BEGIN DOCUMENT SEGMENT
Justus called Alternative 3 a “win-win-win solution” because it would help satisfy the region’s growing commercial needs for sand, which is a key ingredient for concrete; reduces the potential blockage of a wildlife corridor that is crucial to the genetic diversity of area mountain lions; and has less of an impact on the Juristac Tribal Cultural Landscape (JTCL).
The alternative would result in “almost no visibility” of the mining project from Highway 101, Justus added.
“At the end of the day, there’s 5,000 acres, and the quarry is going to use 7-8% of that land,” Justus said. “We see this as a bridging of historical needs with future opportunities. None of us will get everything we ask for, but we should all be pretty happy. We think there are numerous constituencies that get satisfied through this proposal.”
The draft EIR notes that Alternative 3 would “avoid and/or reduce most significant impacts” of the original Sargent Mine proposal. However, it would still result in “significant and unavoidable” impacts on “the significance of the JTCL” and on tribal cultural resources.
Justus added that Sargent Ranch Partners want to continue working with the Amah Mutsun in an effort to acquire or preserve a permanent home for the “landless tribe.”
“As an indigenous people who were moved off the land over 200 years ago, this is sacred to (the Amah Mutsun)—it’s essential to them. We want to see to it that they have access” to the tribe’s sacred ancestral lands within Sargent Ranch, Justus said.
But representatives of the Amah Mutsun Tribal Band say that Alternative 3 doesn’t go far enough in preserving Juristac. The tribe has actively spoken out against the Sargent Mine project since it was in its early planning stages.
Amah Mutsun spokesperson Valentin Lopez noted that the draft EIR says Alternative 3 would still negatively impact the Amah Mutsun ancestral lands, and even disturb tribal sites that were not identified as impacted in the original mine proposal.
END DOCUMENT SEGMENT
BEGIN SUPPLIED MATERIAL
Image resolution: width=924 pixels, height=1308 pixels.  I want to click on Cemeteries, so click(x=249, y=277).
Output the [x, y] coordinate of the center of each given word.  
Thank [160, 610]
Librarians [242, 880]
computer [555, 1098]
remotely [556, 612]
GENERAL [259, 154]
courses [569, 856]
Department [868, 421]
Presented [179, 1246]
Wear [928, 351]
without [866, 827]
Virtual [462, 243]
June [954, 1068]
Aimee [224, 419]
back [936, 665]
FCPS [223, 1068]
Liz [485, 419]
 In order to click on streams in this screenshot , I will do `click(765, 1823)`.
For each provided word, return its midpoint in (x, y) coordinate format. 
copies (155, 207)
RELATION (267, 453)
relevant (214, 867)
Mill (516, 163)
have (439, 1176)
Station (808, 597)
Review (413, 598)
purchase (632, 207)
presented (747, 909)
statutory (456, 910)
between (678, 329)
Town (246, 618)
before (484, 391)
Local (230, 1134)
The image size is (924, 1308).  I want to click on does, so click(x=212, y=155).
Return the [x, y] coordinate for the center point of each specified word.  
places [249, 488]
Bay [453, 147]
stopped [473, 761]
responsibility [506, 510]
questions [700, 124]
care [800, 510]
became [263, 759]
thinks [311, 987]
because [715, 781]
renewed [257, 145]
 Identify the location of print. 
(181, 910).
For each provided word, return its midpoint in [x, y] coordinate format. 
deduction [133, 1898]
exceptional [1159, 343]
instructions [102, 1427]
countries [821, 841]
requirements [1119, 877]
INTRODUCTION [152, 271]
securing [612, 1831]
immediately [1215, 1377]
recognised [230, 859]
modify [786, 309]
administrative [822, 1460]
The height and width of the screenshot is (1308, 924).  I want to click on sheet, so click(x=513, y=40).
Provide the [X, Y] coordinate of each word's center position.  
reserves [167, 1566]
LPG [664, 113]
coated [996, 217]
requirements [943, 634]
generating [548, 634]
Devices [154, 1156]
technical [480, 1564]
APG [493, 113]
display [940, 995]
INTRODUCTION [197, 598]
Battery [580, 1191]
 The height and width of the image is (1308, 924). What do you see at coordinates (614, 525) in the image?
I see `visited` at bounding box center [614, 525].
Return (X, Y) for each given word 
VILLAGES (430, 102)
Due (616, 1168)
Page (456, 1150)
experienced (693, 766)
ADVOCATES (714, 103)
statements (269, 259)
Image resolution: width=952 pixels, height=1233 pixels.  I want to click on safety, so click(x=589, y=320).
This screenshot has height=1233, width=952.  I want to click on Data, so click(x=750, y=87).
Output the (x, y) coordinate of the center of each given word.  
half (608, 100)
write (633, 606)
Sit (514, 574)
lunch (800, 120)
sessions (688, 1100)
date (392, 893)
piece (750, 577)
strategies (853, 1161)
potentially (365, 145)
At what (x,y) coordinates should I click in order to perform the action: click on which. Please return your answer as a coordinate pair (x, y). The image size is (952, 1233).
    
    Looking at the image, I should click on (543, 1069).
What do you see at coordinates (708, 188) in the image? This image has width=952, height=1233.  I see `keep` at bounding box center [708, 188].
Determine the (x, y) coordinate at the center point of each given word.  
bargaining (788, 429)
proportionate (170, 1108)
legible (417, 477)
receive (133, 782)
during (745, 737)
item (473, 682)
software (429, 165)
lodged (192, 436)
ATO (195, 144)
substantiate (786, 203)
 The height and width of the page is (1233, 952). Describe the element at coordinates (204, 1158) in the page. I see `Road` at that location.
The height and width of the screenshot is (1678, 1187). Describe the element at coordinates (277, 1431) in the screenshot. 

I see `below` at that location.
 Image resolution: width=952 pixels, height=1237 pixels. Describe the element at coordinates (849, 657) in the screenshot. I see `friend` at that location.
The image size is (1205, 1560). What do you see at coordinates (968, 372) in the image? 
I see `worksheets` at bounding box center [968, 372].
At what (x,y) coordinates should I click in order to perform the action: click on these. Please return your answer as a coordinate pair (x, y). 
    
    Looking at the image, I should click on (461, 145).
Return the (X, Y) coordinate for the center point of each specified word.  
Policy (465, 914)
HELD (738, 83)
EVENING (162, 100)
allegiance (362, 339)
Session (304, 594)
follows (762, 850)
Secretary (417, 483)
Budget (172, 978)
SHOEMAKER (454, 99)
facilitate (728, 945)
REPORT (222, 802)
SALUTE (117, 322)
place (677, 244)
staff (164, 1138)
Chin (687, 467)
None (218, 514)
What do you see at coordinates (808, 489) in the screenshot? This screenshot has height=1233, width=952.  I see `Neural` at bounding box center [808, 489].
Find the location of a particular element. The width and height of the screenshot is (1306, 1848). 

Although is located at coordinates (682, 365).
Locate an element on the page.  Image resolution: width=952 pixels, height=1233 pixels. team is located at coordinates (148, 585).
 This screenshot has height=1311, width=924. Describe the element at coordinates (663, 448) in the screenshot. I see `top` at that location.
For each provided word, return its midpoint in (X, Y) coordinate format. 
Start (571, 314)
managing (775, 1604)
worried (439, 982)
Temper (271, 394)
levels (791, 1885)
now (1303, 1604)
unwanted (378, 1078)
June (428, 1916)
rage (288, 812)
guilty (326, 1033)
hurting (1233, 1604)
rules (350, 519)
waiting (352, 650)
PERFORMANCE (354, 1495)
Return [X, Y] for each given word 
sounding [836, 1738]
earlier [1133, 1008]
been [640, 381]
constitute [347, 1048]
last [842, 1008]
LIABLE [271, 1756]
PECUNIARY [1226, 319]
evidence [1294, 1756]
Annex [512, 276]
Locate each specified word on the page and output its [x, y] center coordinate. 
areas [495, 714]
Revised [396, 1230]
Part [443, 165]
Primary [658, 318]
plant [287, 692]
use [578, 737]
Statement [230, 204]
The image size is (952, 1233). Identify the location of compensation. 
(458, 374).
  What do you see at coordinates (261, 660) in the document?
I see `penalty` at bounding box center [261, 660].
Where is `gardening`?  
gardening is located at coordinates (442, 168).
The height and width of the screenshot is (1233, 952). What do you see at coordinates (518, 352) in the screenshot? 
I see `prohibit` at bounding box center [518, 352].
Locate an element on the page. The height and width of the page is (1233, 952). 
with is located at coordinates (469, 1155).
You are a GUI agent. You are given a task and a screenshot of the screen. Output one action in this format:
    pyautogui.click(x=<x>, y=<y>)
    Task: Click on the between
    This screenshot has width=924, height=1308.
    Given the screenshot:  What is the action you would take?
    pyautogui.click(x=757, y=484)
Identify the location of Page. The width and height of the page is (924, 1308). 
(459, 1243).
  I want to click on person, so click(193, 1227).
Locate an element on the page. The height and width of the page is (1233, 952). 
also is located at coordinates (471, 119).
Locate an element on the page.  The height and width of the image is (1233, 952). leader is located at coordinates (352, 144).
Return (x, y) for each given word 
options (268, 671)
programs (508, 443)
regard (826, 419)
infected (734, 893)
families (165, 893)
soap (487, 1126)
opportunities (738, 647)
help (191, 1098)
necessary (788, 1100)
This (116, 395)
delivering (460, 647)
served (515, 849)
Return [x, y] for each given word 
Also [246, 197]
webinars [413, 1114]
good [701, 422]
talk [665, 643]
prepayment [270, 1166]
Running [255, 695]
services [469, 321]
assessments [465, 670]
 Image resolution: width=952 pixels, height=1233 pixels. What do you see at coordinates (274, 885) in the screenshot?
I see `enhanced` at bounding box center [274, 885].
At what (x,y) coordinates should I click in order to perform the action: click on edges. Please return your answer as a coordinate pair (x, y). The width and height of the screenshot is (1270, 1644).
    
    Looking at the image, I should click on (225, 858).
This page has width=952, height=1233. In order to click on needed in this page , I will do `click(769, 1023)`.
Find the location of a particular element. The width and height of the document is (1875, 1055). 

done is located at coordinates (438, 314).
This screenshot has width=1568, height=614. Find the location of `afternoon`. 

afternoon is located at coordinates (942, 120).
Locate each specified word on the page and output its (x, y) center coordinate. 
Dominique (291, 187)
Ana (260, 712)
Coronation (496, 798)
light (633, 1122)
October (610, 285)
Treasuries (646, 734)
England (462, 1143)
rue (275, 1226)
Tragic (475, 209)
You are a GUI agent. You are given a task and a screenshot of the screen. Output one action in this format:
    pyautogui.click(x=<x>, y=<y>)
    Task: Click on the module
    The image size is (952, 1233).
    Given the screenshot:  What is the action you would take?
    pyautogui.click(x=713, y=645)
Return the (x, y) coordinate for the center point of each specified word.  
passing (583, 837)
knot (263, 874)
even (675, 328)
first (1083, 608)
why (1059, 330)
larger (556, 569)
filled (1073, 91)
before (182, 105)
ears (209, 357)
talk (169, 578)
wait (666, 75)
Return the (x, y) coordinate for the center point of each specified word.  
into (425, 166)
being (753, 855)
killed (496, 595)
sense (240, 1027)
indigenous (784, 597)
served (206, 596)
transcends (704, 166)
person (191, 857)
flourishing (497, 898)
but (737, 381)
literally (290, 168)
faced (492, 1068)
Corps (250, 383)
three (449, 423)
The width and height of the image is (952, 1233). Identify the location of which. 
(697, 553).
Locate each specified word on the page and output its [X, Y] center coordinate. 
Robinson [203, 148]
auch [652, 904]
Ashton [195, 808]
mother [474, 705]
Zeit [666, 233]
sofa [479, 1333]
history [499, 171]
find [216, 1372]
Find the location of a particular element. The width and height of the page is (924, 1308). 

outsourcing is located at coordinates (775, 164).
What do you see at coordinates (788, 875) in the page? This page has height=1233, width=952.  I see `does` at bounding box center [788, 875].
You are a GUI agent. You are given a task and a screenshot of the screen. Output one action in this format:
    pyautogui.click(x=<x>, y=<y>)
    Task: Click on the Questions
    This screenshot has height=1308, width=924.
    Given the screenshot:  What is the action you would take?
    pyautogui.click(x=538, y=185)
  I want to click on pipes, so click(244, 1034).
END SUPPLIED MATERIAL
- _EXERCISE SET_
(A) In the passage about the Sargent Mine proposal, what share of the 5,000 acres does Justus say the quarry will use?
(B) Copy the passage about the Sargent Mine proposal word for word, starting at "Justus called Alternative" and ending at "101, Justus added.".
The collected data is not needed here.

- _OUTPUTS FOR THE TASKS_
(A) The quarry is going to use 7-8% of that land.

(B)
Justus called Alternative 3 a “win-win-win solution” because it would help satisfy the region’s growing commercial needs for sand, which is a key ingredient for concrete; reduces the potential blockage of a wildlife corridor that is crucial to the genetic diversity of area mountain lions; and has less of an impact on the Juristac Tribal Cultural Landscape (JTCL).
The alternative would result in “almost no visibility” of the mining project from Highway 101, Justus added.